The Language of Shame

Last week I did something I hadn’t done before. I was picking up my boys from school and couldn’t find a parking spot… so I parked over a crosswalk. The children from the school use this to cross the road, so the school asks us not to park over it. I knew that. But I was late and I justified it in my mind.

By: Aaron

As I walked up to the school gate a grandfather was waiting for me… with guns loaded. He proceeded to yell at me, accuse me of wanting every child at the school dead (yes, he did say that), arrogance, being a law-breaker, the list continues. I ignored his tone and words. I knew I was wrong so I immediately apologised and said I would move my car as soon as I collected my boys. But he kept going. And going. I physically moved away from him. He followed me and kept at it. My self-control was gold-medal worthy, I didn’t loose my temper with him!

When I got home, I was still calming down when my oldest son began his own gold medal performance in attitude, back talk and sarcasm. I sent him to his room. Not because he deserved it but to protect him from me. I contemplated how to respond to him. His attitude was so bad, I was at a complete loss of what to do.

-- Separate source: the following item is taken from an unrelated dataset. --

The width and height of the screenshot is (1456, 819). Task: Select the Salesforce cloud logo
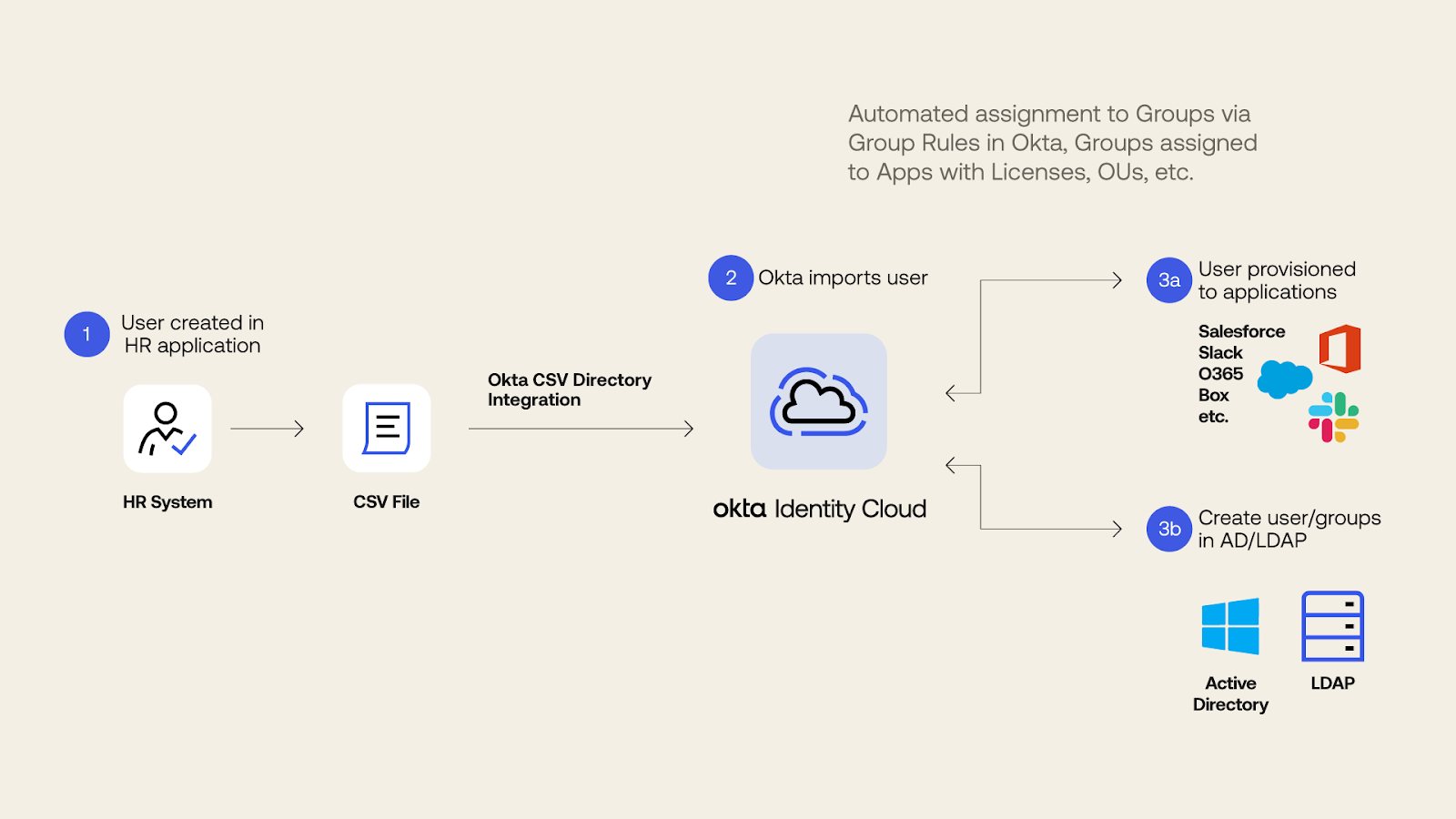(1284, 379)
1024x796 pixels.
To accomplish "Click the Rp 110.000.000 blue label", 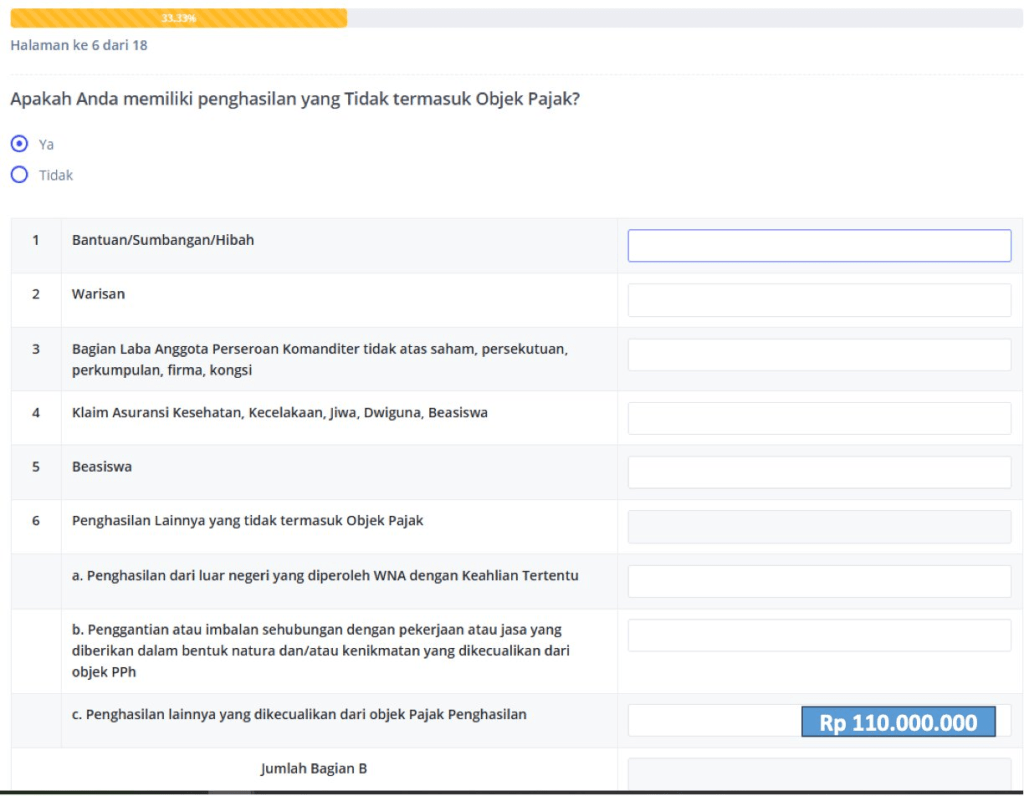I will [x=898, y=723].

As I rehearsed all the possible scripts in my mind a realisation came to me: I was planning to do to my son, exactly what the grandfather had done to me. I was about to shame him like the man had sought to shame me. I would have done it differently but the roots are the same.

In this process I identified 5 ways we can communicate which produces shame. This applies to parenting, marriage, friendship, even work relationships.

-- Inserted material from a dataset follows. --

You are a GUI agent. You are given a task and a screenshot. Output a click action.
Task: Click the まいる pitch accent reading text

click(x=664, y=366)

Consider if you do any of the following when you communicate:

1. Rhetorical Questions:

Phrases like, “How could you?!”, “Don’t you care?”, and “What were you thinking?” are not said because they want answers. They corner people and heap guilt, with no way of escape. Rhetorical questions heap shame because they don’t need answers, they are statements of guilt. Rhetorical questions judges motives and finds them guilty as charged.

This style of communication says, not only are your actions worthy of shame but so are your motives. What was I planning to say to my son? “Don’t you have any respect for Mommy?”  Ouch. So quickly said but the shame will linger for days with no way out for him.

2. Generalisations:

The grandfather made so many generalisations about me, “You obviously don’t care about a single child in this school.”  Ouch. It really did hurt me because I do care about the children. He took a small action and made a blanket statement about me, my values and my love for others. This is wounding and shame-producing. I could say to my son, “Your tone of voice shows you aren’t being loving to anyone in this family today”  Really?! Never, ever generalise with anyone, ever.

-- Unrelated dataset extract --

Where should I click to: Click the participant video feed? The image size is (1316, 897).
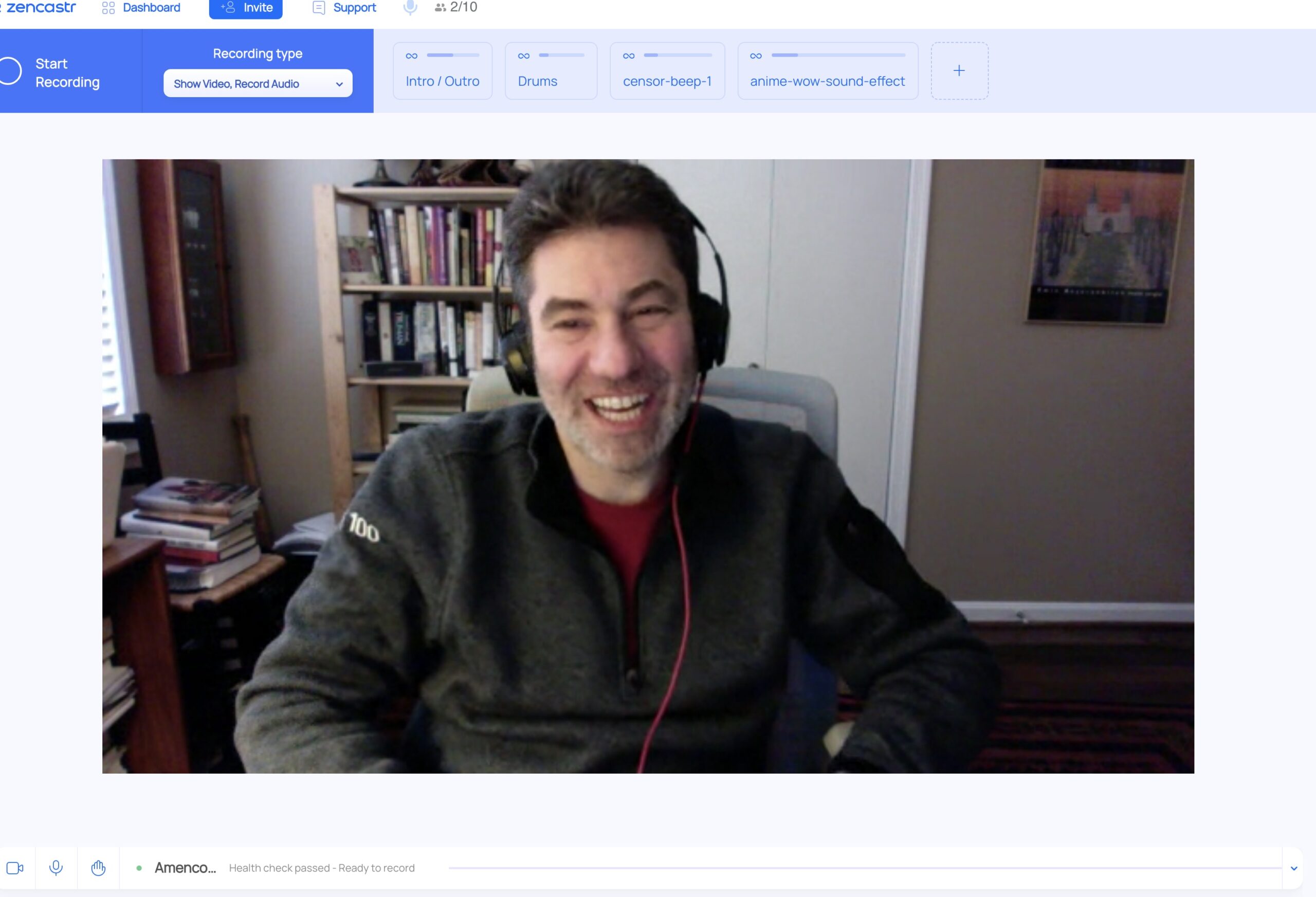coord(647,466)
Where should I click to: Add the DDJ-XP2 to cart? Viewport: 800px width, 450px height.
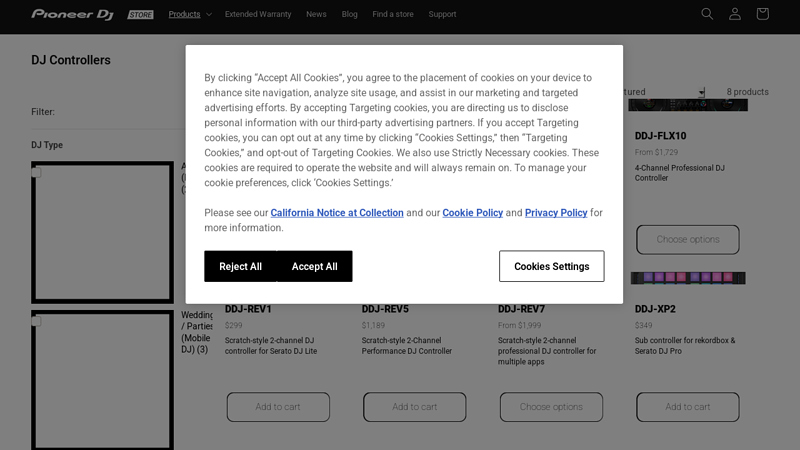click(x=688, y=407)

3.  One-way communication:

Want to produce shame in someone? Talk a lot, talk over them, don’t truly listen. When they are replying, use that time to think of what you will say next. All of these communicate that I don’t truly value you because I don’t value what you have to say. Thus, shame increases.

4. Tone & Body Language:

This is something that doesn’t get talked about enough. When we communicate, what is our tone of voice and body language? I think it is so interesting that the Bible says, “Speak the truth in love” not “speak the truth”.  This tells me that it doesn’t just matter what I say, it matters how I say it. It doesn’t just matter that I say what is true… how I say it matters so much.

5. Be Relentless:

Are we interested in making a point or making a difference in the situation? The grandfather was only interested in making a point. But in our communication, we should be interested in making a difference.  People pick up immediately which one we are after. Relentless communication may help us make a point but what else have we lost in the process?

Back to my son. I dodged a bullet that day to be honest. I ended up taking a chair in to his room, sat next to his bed and said, “Son, I love you and I know this is not you. I honestly don’t know what to say. I’m at a loss for words because you’ve never treated me this way. What is going on?” I was truthful and truly wanted to hear from him. He listened, it was silent for a minute and then came a torrent of heaving sobs… he had been bullied at school that day.

How many times have I missed truly hearing from someone because I used shame based communication? Shame says, hide yourself, don’t be seen because it’s not worth being seen.

Loving communication says, no matter what I see in you, it’s safe and I want to hear it.